Solution 20. Exercise 39
No. The samples at the beginning and at the end of the semester are not independent since the survey is conducted on the same students.
Solution 21. Exercise 41
  1. \(H_0\text{:}\) The age of Los Angeles residents is independent of shipping carrier preference variable. \(H_A\text{:}\) The age of Los Angeles residents is associated with the shipping carrier preference variable.
  2. The conditions are not satisfied since some expected counts are below 5.
Solution 22. Exercise 43
  1. Independence is satisfied (random sample), as is the success-failure condition (40 smokers, 160 non-smokers). The 95\% CI: (0.145, 0.255). We are 95\% confident that 14.5\% to 25.5\% of all students at this university smoke.
  2. We want \(z^{\star}SE\) to be no larger than 0.02 for a 95\% confidence level. We use \(z^{\star}=1.96\) and plug in the point estimate \(\hat{p}=0.2\) within the SE formula: \(1.96\sqrt{0.2(1-0.2)/n} \leq 0.02\text{.}\) The sample size \(n\) should be at least 1,537.
Solution 23. Exercise 45
  1. Proportion of graduates from this university who found a job within one year of graduating. \(\hat{p} = 348/400 = 0.87\text{.}\)
  2. This is a random sample, so the observations are independent. Success-failure condition is satisfied: 348 successes, 52 failures, both well above 10.
  3. (0.8371, 0.9029). We are 95\% confident that approximately 84\% to 90\% of graduates from this university found a job within one year of completing their undergraduate degree.
  4. 95\% of such random samples would produce a 95\% confidence interval that includes the true proportion of students at this university who found a job within one year of graduating from college.
  5. (0.8267, 0.9133). Similar interpretation as before.
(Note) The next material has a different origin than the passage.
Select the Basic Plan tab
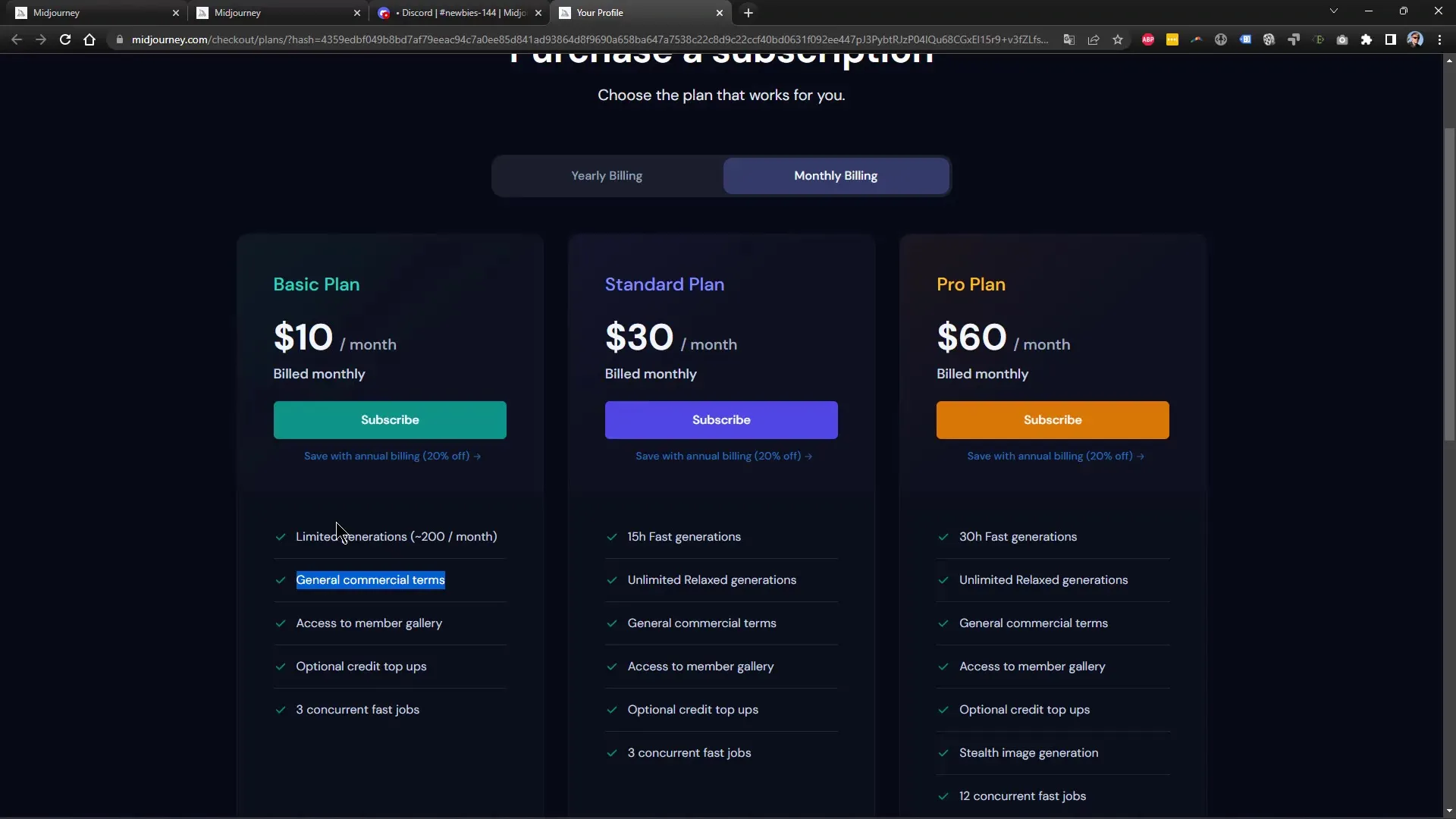The width and height of the screenshot is (1456, 819). [317, 284]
  6. 99\% CI is wider, as we are more confident that the true proportion is within the interval and so need to cover a wider range.
Solution 24. Exercise 47
Use a chi-squared goodness of fit test. \(H_0\text{:}\) Each option is equally likely. \(H_A\text{:}\) Some options are preferred over others. Total sample size: 99. Expected counts: (1/3) * 99 = 33 for each option. These are all above 5, so conditions are satisfied. \(df = 3 - 1 = 2\) and \(\chi^2 = \frac{(43 - 33)^2}{33} + \frac{(21 - 33)^2}{33} + \frac{(35 - 33)^2}{33} = 7.52 \to\) p-value \(= 0.023\text{.}\) Since the p-value is less than 5\%, we reject \(H_0\text{.}\) The data provide convincing evidence that some options are preferred over others.
Solution 25. Exercise 49
  1. \(H_0: p = 0.38\text{.}\) \(H_A: p \ne 0.38\text{.}\) Independence (random sample) and the success-failure condition are satisfied. \(Z=-20.5\) \(\to\) p-value \(\approx 0\text{.}\) Since the p-value is very small, we reject \(H_0\text{.}\) The data provide strong evidence that the proportion of Americans who only use their cell phones to access the internet is different than the Chinese proportion of 38\%, and the data indicate that the proportion is lower in the US.
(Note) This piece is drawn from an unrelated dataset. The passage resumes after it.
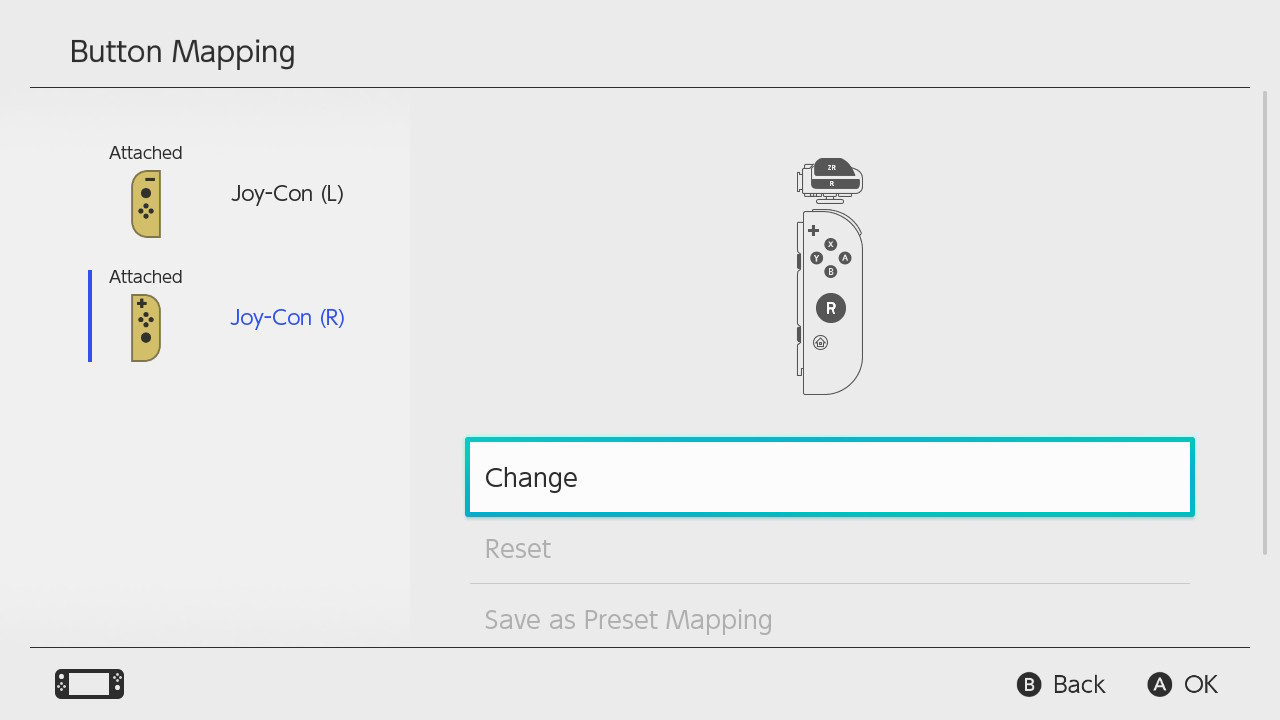Viewport: 1280px width, 720px height.
Task: Select the Joy-Con (L) text label
Action: coord(287,194)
  2. If in fact 38\% of Americans used their cell phones as a primary access point to the internet, the probability of obtaining a random sample of 2,254 Americans where 17\% or less or 59\% or more use their only their cell phones to access the internet would be approximately 0.
  3. (0.1545, 0.1855). We are 95\% confident that approximately 15.5\% to 18.6\% of all Americans primarily use their cell phones to browse the internet.